NEW YORK -- Singer Sheryl Crow testified Monday that she was concerned about her family's safety after she learned an alleged stalker had asked them to help contact her.
Crow, who appeared relaxed on the witness stand, said she heard about the accused stalker, Ambrose Kappos, from her father, lawyer Wendell Crow, who told her Kappos had visited him in his law offices in Kennett, Mo., with a purported message from God.
"Did that give you cause for concern?" the pop rocker was asked by assistant district attorney Christopher Hill.
"Absolutely," Crow replied. "I was concerned about my family." She said it was relatively easy for her to take care of her own security but she would have difficulty arranging for theirs.
Kappos, 38, is being tried in Manhattan's state Supreme Court on charges of burglary and stalking. He allegedly pursued Crow from July 2002 until his arrest on Oct. 6, 2003, at the Hammerstein Ballroom, about four blocks from the Empire State Building.
The original police report identified Kappos as a former Navy SEAL until his discharge in June 2003. However, prosecutors now say he was a diver in a unit that worked with the SEALs, but was never part of the elite unit.
Crow, who grew up in Kennett, said she knew little about Kappos except what her family had told her. She testified that she had seen him once, standing outside her dressing room on Oct. 6 as she left the ballroom, but had never met or spoken to him.
"I thought it strange that someone would be outside the dressing room who was not supposed to be there," Crow said.
Crow said that minutes after leaving the building, Kappos approached her group. "I was headed into the limo and suddenly there's chaos and I was pushed into the car, and my manager was telling someone, 'Back away! Back away!'"
"We drove away, and that's when Pam Wertheimer [a member of her management team] told me who Ambrose was," Crow testified.

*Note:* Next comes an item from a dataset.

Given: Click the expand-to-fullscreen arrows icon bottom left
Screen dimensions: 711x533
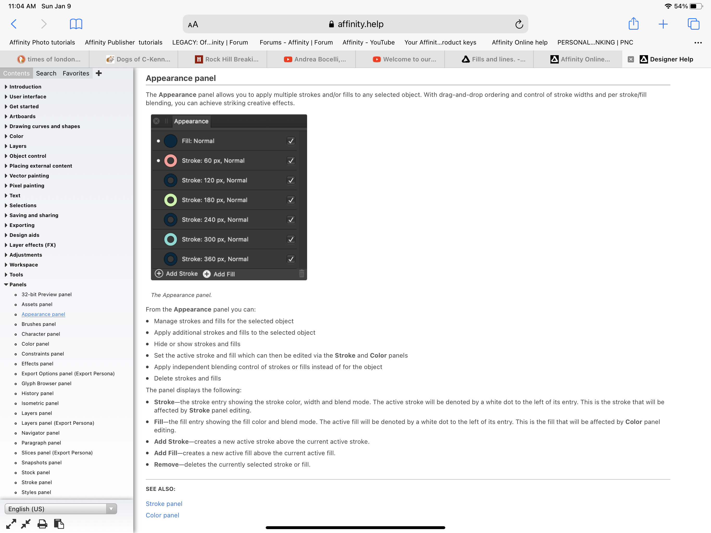Looking at the screenshot, I should click(11, 523).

As Crow testified, Kappos watched her intently, sometimes smiling faintly.
'Spiritual twin'
After his arrest, Kappos told police and prosecutors on videotape that the word "fan" was inadequate to describe his attraction to Crow. He said he was a "spiritual twin," and that he and the pop rocker were destined to marry and have children.
Kappos' attorney, Stan Hickman, asked Crow on cross-examination whether the defendant had ever contacted her personally and whether he had threatened her. Crow said Kappos had not.

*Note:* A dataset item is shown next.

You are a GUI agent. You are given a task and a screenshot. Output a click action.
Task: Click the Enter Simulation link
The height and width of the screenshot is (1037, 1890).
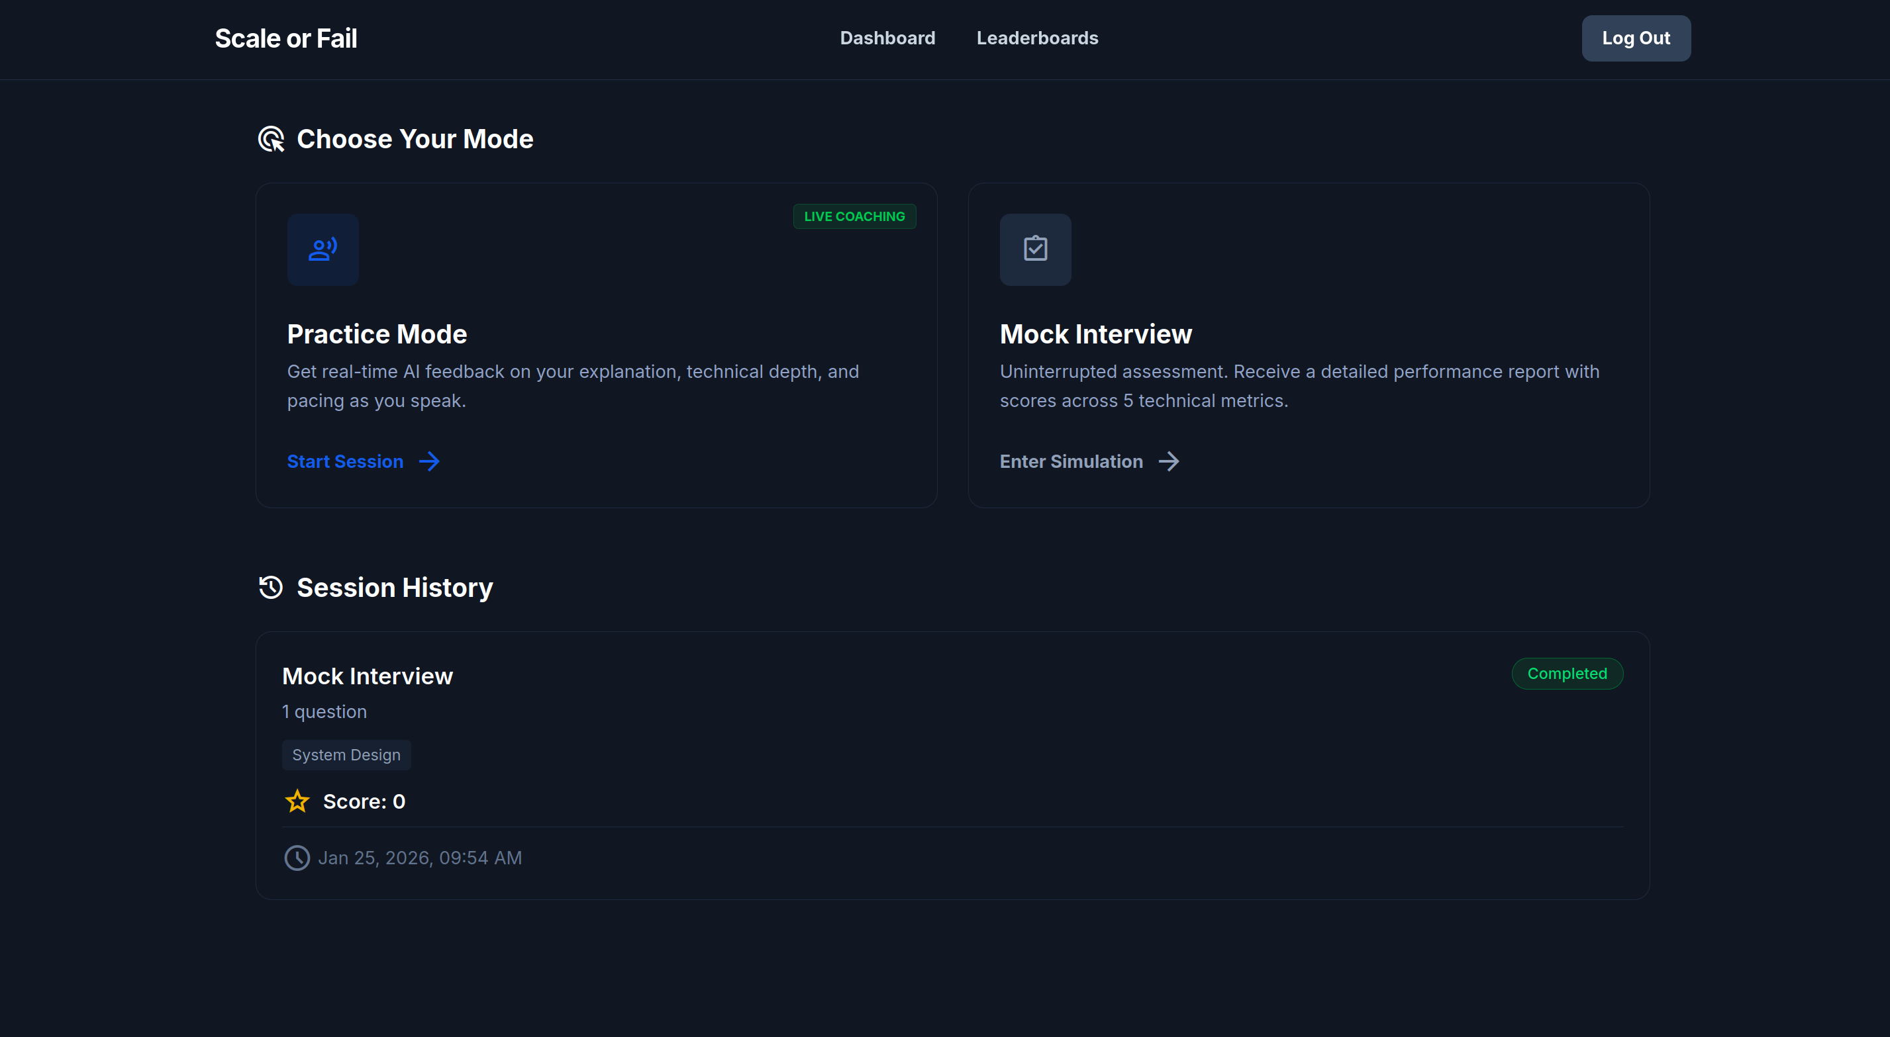tap(1071, 461)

Kappos' mother, Irene, who was in court, said her son had been "enamored" of the singer but no longer wants to meet her. "He'd be crazy if he did," she said, chuckling.
Earlier in the day, Crow's sister, Kathryn, testified that she was alone at home on July 7, 2002, when a telephone call made her "extremely uncomfortable."
"He asked me if I was Kathy Crow," she said. "It was a little bit alarming to me because [the telephone number] was unlisted. He identified himself as Ambrose.
"He said at that time that God had been speaking to him," Kathryn Crow testified. She said he told her he wanted to speak to Sheryl, and when she asked why, he told her it was none of her business.
Kathryn Crow said Kappos hung up when she told him no meeting would be arranged. When she heard he had been arrested in New York, she said, "I was terrified."
The singer's father, Wendell Crow, 72, said Kappos showed up at his offices two days later, in his Navy dress whites, "a spit and polish sailor" who made a good impression.
The elder Crow said Kappos assured him he was not some kind of "nut or kook and that he was a Navy SEAL. He said he felt he was a soul mate to my daughter Sheryl, that he was the answer to her prayers. He wanted me to arrange a meeting with her."
Crow said he told Kappos he would be happy to help him with any legal matters, but he was not available to talk about his family. He said the meeting lasted 10 minutes at most and he never heard from Kappos again.